■ Stored data ■
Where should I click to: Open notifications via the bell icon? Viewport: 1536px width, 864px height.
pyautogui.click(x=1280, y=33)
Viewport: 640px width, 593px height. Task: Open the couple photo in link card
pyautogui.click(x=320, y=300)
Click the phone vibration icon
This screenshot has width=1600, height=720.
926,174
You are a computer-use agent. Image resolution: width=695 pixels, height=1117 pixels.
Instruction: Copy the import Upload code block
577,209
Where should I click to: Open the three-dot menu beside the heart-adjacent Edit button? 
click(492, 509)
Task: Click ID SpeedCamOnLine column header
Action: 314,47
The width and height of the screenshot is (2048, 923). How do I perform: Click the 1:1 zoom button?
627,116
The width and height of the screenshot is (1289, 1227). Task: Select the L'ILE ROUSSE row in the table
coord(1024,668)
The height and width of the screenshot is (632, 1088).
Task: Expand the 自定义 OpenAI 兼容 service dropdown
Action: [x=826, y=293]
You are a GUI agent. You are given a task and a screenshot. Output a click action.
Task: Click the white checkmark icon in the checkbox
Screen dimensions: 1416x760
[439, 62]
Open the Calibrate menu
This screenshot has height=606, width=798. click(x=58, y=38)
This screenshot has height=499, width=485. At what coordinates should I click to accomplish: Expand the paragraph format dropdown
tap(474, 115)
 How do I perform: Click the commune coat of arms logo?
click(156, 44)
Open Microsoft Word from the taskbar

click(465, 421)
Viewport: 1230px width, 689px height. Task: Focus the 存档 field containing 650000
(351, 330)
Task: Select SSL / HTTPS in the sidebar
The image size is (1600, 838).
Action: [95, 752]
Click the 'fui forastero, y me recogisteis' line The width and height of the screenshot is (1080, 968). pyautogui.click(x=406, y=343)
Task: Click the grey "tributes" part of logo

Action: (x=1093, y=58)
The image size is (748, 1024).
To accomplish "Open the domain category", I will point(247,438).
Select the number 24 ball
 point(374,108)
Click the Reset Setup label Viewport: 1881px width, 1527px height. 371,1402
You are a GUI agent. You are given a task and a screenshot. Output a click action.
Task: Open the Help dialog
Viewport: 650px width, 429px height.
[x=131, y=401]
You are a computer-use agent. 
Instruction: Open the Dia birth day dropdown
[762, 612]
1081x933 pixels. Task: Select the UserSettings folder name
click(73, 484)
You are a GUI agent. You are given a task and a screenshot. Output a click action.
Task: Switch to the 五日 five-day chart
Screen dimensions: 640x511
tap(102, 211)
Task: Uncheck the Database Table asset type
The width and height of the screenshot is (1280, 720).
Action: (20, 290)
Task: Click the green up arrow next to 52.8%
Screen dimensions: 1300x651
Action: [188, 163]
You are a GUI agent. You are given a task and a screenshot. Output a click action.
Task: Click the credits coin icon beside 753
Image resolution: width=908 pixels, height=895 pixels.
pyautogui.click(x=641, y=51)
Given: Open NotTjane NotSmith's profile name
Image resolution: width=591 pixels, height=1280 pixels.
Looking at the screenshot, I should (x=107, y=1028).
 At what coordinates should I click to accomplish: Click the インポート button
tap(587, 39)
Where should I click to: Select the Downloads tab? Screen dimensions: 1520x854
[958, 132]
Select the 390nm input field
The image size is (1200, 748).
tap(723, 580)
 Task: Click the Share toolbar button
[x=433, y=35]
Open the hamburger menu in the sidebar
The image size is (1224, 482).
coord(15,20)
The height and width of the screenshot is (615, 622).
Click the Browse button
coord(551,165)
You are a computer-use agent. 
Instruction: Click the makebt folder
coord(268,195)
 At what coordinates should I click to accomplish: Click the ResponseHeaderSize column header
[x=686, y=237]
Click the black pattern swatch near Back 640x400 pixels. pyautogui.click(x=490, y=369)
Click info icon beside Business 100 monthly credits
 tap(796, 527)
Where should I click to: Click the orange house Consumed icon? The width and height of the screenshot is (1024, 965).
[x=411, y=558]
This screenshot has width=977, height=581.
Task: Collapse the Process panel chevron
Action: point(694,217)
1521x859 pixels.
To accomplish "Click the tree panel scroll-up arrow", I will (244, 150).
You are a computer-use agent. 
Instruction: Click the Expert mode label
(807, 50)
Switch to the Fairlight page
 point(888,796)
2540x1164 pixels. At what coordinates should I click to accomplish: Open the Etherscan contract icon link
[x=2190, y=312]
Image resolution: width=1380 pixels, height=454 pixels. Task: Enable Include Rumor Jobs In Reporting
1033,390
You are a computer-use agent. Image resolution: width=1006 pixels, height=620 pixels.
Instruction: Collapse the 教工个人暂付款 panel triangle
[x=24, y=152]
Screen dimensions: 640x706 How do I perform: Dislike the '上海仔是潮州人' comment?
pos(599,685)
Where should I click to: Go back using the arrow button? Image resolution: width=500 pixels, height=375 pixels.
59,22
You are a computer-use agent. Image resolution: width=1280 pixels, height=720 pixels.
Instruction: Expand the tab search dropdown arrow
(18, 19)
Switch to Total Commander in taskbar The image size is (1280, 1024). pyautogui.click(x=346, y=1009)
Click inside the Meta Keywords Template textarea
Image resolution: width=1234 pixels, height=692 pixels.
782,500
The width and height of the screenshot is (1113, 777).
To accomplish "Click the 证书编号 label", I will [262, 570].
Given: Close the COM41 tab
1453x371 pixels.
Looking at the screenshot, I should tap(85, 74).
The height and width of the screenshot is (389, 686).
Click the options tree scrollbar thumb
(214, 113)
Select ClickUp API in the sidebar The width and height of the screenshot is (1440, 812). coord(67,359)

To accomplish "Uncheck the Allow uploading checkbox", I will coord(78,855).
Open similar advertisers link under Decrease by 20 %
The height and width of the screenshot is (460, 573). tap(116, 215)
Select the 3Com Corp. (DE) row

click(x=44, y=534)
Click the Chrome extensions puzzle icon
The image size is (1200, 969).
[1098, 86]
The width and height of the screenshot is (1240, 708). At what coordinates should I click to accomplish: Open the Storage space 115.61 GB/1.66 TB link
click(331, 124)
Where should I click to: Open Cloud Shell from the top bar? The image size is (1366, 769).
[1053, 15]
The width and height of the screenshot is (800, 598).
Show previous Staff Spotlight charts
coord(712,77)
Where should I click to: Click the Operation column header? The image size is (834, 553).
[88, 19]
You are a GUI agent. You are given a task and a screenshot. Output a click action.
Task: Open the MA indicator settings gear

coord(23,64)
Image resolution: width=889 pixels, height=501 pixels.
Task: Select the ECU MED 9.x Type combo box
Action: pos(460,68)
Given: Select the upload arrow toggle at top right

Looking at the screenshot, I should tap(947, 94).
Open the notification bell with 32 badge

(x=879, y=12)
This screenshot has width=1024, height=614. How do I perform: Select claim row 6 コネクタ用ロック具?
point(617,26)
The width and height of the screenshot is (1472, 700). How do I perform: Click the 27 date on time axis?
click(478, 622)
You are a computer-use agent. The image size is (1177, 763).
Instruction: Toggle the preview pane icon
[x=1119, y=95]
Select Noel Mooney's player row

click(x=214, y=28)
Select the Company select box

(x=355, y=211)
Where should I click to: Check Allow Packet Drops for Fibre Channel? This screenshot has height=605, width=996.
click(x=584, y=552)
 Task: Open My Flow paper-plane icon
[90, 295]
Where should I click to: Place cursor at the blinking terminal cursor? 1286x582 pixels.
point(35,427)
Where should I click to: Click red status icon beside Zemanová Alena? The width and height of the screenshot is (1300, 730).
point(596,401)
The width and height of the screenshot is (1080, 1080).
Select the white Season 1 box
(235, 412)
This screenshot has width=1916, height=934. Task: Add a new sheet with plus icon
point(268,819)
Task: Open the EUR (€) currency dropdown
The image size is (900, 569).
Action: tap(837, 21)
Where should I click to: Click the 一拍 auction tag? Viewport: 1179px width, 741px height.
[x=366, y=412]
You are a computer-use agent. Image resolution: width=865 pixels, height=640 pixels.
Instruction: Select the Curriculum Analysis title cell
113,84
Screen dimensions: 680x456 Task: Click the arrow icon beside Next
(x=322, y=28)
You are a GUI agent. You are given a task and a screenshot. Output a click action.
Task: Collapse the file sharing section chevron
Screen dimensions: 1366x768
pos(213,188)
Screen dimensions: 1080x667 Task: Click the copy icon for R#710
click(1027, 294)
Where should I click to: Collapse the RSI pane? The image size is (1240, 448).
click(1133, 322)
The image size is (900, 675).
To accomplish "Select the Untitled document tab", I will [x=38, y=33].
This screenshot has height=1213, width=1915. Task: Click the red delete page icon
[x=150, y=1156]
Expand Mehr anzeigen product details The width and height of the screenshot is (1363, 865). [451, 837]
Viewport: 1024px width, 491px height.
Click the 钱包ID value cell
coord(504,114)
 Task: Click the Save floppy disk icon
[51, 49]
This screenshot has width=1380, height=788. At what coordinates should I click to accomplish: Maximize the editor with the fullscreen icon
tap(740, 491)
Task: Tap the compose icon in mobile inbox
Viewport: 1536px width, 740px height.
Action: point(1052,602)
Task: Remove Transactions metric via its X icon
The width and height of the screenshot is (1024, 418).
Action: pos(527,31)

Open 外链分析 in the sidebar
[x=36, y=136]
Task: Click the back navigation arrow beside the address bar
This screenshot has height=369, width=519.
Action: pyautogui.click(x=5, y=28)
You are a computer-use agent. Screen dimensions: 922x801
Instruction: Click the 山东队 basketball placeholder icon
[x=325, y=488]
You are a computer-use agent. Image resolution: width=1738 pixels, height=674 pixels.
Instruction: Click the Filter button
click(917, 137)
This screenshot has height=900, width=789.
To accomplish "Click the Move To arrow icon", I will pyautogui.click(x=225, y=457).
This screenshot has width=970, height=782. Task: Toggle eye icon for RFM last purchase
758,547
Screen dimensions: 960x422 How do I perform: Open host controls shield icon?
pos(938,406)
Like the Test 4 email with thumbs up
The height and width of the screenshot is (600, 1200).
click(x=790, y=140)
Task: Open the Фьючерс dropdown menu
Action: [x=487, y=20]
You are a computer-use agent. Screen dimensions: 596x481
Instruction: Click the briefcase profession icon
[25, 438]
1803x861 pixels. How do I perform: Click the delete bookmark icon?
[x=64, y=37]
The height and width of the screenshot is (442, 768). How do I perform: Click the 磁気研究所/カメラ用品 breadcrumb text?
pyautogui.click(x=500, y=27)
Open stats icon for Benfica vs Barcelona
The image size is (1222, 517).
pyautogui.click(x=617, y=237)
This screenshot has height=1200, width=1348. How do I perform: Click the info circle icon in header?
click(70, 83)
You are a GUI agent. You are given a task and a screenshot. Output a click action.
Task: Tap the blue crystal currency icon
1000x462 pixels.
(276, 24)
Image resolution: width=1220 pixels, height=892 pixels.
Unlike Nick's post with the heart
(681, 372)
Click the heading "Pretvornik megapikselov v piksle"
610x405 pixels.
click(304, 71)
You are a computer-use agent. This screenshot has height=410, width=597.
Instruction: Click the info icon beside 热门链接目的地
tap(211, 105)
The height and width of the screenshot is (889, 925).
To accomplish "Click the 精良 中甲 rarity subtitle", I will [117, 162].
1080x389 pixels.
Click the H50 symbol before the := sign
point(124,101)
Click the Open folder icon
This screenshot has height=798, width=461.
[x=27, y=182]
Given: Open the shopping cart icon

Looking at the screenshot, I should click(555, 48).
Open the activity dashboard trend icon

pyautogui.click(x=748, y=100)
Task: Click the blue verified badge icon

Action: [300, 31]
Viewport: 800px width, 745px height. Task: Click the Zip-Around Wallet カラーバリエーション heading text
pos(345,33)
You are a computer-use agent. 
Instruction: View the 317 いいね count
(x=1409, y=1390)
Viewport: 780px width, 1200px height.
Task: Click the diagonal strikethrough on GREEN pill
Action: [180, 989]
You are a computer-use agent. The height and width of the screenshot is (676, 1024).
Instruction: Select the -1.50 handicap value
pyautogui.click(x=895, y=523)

■ Task item ■
Of the lines above, output exactly those from the line bearing "Instruction: Click the 山东队" through the line bearing "This screenshot has height=900, width=789.", inclusive.

■ Result for this task ■
Instruction: Click the 山东队 basketball placeholder icon
[x=325, y=488]
You are a computer-use agent. Image resolution: width=1738 pixels, height=674 pixels.
Instruction: Click the Filter button
click(917, 137)
This screenshot has height=900, width=789.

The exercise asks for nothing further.